Rep. Frederica Wilson, D-Fla., again raised the issue of race as she slammed the White House en masse, after a video was released that confirmed White House chief of staff John Kelly had inaccurately portrayed her remarks at a dedication of an FBI building.
“The White House itself is full of white supremacists,” she told the New York Times on Friday.
Video footage of the event, published by the Sun Sentinel on Friday, shows Wilson discussing her role sponsoring legislation to name the building after fallen FBI agents who were killed in a shootout with bank robbers in 1986.
“I feel very sorry for him because he feels such a need to lie on me and I’m not even his enemy,” Wilson said. “I just can’t even imagine why he would fabricate something like that. That is absolutely insane. I’m just flabbergasted because it’s very easy to trace.”
Wilson also condemned the White House team.
“They are making themselves look like fools. They have no credibility,” she added. “They are trying to assassinate my character, and they are assassinating their own because everything they say is coming out and shown to be a lie.”
Kelly claimed during a press briefing Thursday that Wilson had said “she got the money” for a new FBI building during a ceremony in 2015 honoring the heroism of FBI agents killed in a shootout with bank robbers in Miami. Kelly also criticized her reaction to President Trump’s condolence call to a Gold Star widow this week.
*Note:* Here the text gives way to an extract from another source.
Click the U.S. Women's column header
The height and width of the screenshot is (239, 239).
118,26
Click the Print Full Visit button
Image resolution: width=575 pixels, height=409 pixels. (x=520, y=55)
“A congresswoman stood up, and in a long tradition of empty barrels making the most noise, stood up there in all of that and talked about how she was instrumental in getting the funding for that building, and how she took care of her constituents because she got the money, and she just called up President Obama, and on that phone call, he gave the money, the $20 million, to build the building, and she sat down,” Kelly told reporters. Wilson refuted Kelly’s remarks Thursday night and said the money had already been approved even before she became a member of Congress. The legislation she had sponsored had been enacted three days before the August 2015 ceremony.
The White House has stood by Kelly’s account of the events; White House Press Secretary Sarah Sanders defended him Friday.
“Gen. Kelly said he was ‘stunned’ that Rep. Wilson made comments at a building dedication honoring slain FBI agents about her own actions in Congress, including lobbying former President Obama on legislation,” Sanders said in a statement. “As Gen. Kelly pointed out, if you’re able to make a sacred act like honoring American heroes about yourself, you’re an empty barrel.”
Wilson later said she thought the “empty barrel” characterization was “racist.”
The crux of Kelly’s emotional plea Thursday came as a defense of President Trump in response to Wilson’s claim that Trump was insensitive as he told the widow of one of the four soldiers killed in Niger this month that her husband “knew what he signed up for … but when it happens, it hurts anyway.”
“It stuns me that a member of Congress would have listened in on that conversation,” he said. “I thought at least that was sacred.”